CertiK | Jul 22, 2021

Ask the Expert: Xinyuan Sun

The CertiK Team is truly international. With a team which reflects the decentralised nature of a blockchain itself, we’re able to achieve incredible results when it comes to innovation in the blockchain security space.

Not least because of people like Xinyuan, the latest team member in our Ask the Expert series.

Without further ado, take it away Xinyuan!

Q: Could you introduce yourself? How did you start your career?

My name is Xinyuan Sun, from Nanjing, China. I currently live in New York, USA. I joined CertiK a year ago. I have a dual degree in philosophy and computer science. After graduation, I became a CertiK R&D engineer. I am responsible for building a framework to expand the encryption audit solutions.

Q: Why did you want to become a research engineer?

When I majored in philosophy, I was interested in a semantic definition of “Truth”. This conception comes from The Semantic Conception of Truth, written by the Polish mathematician and logician Alfred Tarski in 1933. The definition is very interesting. Later I learned that the term “formal language” also exists in computer science.

Step by step, I developed a keen interest in computer science. Computers brought me as much exploration and thinking as philosophy, so I majored in computer science for my second degree.

Later, I accidentally learned that a new team, CertiK, was established. The founders were Professor Shao Zhong, the chair of the Department of Computer Science at Yale University, and Professor Ronghui Gu from the Department of Computer Science, Columbia University. They focus on operating systems, software security, and formalization. They are leading figures and experts in the formal verification field and boast scientific research capabilities, which make me really admire them.

So after graduation, I joined CertiK and officially became a research engineer!

Q: What is your daily work schedule?

I mainly devote myself to the development of CertiK's various products and projects. After coming to CertiK, I participated in the development of the DeepSEA compiler, alongside the writing and presentation of research papers.

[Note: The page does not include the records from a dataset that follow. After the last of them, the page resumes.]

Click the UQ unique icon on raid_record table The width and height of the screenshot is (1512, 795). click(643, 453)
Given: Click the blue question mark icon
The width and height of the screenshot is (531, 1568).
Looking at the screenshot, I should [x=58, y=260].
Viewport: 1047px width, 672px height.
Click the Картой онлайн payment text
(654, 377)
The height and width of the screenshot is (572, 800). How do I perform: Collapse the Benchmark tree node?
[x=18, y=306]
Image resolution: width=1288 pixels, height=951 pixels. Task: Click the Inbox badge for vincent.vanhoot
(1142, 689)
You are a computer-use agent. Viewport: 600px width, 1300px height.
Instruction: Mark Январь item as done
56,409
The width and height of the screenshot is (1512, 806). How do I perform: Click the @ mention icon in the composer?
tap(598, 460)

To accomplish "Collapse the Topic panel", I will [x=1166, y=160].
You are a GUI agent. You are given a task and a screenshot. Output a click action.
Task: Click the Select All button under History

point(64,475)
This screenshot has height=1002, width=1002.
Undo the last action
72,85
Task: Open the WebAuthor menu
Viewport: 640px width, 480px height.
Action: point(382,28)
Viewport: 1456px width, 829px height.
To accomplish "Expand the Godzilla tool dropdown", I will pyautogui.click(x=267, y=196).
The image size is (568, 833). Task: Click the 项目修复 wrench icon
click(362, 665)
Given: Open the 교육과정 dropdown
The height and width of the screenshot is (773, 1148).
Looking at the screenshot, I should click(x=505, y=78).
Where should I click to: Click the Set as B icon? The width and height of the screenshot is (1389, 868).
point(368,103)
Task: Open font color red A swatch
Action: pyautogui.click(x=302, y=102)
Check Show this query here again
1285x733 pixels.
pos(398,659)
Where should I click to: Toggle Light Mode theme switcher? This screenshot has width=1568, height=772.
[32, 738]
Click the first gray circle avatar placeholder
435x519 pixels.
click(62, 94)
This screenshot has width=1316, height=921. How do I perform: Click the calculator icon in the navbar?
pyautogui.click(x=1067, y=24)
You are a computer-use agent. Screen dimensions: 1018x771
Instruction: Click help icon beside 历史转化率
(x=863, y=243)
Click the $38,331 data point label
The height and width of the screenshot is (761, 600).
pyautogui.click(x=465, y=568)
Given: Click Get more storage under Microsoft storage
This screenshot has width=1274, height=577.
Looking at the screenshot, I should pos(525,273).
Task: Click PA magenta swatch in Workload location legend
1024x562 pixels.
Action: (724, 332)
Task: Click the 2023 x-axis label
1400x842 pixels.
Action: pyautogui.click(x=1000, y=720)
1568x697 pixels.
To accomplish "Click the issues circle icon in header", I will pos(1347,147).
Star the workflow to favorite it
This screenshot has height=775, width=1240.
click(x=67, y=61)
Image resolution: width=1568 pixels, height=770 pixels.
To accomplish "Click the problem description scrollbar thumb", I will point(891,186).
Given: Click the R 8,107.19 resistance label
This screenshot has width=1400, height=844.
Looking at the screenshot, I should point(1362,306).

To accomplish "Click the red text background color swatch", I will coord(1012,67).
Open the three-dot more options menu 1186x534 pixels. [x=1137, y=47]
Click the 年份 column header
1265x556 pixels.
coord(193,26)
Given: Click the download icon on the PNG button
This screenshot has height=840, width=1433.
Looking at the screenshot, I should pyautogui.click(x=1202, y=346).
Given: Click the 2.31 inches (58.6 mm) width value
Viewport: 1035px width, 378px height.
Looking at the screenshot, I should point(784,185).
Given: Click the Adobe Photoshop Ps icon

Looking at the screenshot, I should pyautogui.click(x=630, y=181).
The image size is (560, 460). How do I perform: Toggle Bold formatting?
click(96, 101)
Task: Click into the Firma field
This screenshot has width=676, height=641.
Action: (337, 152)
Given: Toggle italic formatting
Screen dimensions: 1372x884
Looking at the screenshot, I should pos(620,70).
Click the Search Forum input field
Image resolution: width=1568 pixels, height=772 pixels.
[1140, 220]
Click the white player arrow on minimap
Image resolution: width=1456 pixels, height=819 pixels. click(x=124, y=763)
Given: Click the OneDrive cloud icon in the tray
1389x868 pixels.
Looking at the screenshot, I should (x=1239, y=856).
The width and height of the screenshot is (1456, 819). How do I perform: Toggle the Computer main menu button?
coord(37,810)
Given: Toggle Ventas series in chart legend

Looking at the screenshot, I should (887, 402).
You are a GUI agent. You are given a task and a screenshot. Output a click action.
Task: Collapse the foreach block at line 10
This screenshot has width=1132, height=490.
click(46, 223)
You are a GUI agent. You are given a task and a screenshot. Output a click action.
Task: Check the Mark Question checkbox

In addition to the above research, I usually do some research related to DeFi attacks, DeFi financial model monitoring, and other security hypervisors. I also participate in the cooperation project between CertiK and Ant Financial. I will also develop some general science articles about DeFi financial models.

Q: What are some of your challenges and accomplishments?

The thing that gives me the greatest sense of accomplishment is that I have received an invitation to the 4th Ethereum Community Conference, EthCC 2021! As a CertiK R&D engineer, I will give a speech with the theme ‘Exploiting and Securing DeFi Projects with Formal Methods’ at 7:05AM Eastern Standard Time on July 22. EthCC is Europe’s largest annual Ethereum event focusing on technology and community.

As a large-scale conference centered on developers, it has attracted widespread attention from the global Ethereum and blockchain communities and gathered many people from the blockchain ecosystem. My talk aims to share information on the security and development of DeFi technology, as well as discuss how to use DeepSEA to find/prevent two classes of interesting hacks: flash-loan attacks & price oracle manipulation attacks.

This invitation gives me a great sense of accomplishment, and this speech is likely to leverage all of my work and research since I entered the computer industry.

Q: What do you do in your spare time?

Work at home, write some research papers, participate in some technical conferences, such as EthCC 2021. In addition, I usually like to go to the food truck to eat hummus. After all, there are not as many delicious foods abroad as those at home. This is a nearby delicacy that I like very much. And going to the food truck to buy things can save a lot of time for work and research.